Open MPI logo

Hardware Locality Development Mailing List Archives

  |   Home   |   Support   |   FAQ   |   all Hardware Locality Development mailing list

Subject: Re: [hwloc-devel] SWIG bindings
From: Brice Goglin (Brice.Goglin_at_[hidden])
Date: 2010-12-03 15:51:26

Le 03/12/2010 21:42, Bernd Kallies a écrit :
>> We should really encourage people to use XML in such cases. Setting
>> HWLOC_XMLFILE=/path/to/exported/file.xml in the environment should just
>> work (as long as you update the XML file major hwloc releases or os).
>> Maybe we should add a dedicated section about this in the documentation?
>> Something like "Speeding up hwloc on large nodes"? And maybe even
>> encourage distro-packager to create a XML export file under /var/lib
>> with an advice to add HWLOC_XMLFILE to /etc/environment if they care
>> about hwloc/HPC?
>> Anyway Bernd, can you export a XML on this nice machine and reload it
>> and see how long it takes? I hope all the bottlenecks are in the Linux
>> backend parsing /sys and /proc, not in the actual hwloc core.
> I'm not sure if I understood. From my point of view it makes no sense to
> create an XML representation of the topology with hwloc, and then read
> this XML in again to be able to dive into it to figure out something.
> When there is an API that provides direct access to parts of the
> topology once it is constructed, then the XML thing is useless
> additional work.

Don't see the XML as a way to represent the topology and traverse it.
Just see it as a cache that you can read much faster than /proc and
/sys. Once you load the XML, you get the usual hwloc API.

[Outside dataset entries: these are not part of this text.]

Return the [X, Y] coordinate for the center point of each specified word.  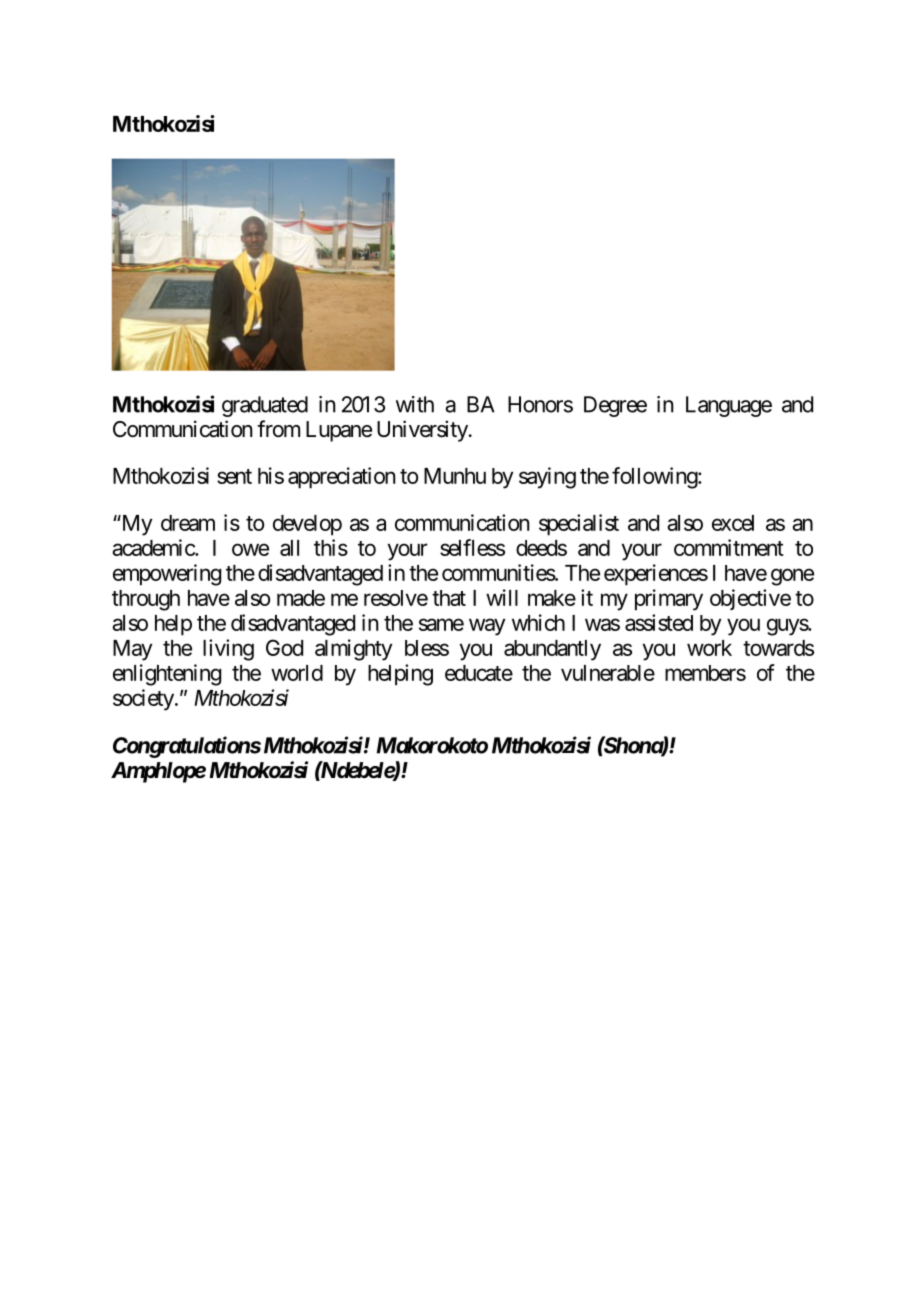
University [422, 431]
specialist [579, 525]
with [415, 404]
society [143, 700]
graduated [265, 406]
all [289, 548]
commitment [729, 547]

> But this would not help us in many
> of our use cases. We have to analyze topologies that do not represent a
> whole machine. We analyze topologies that are bound to cpusets. We do
> this e.g. to construct pinning schemes for MPI applications that run
> inside of batch jobs, which get their cpusets created on the fly
> depending on their resource requests and current load of the machine.

Right, if the cpuset changes, caching in XML is useless (except if we
implement a way to restrict a given topology in the future).

> The
> problem here is rather, if every task running on a node should read the
> topology and figure out on which CPU it should pin itself, or if one
> does this by one master task on a node, and communicate the result to
> the others. But this is outside of hwloc.

Well, having hundreds of processes read /proc and /sys at the same time
is also another reason to use XML. The master can read the topology once
and pass it to all other processes through XML-files or
XML-buffers-over-socket. I assume that's what Open MPI will do in the
near future.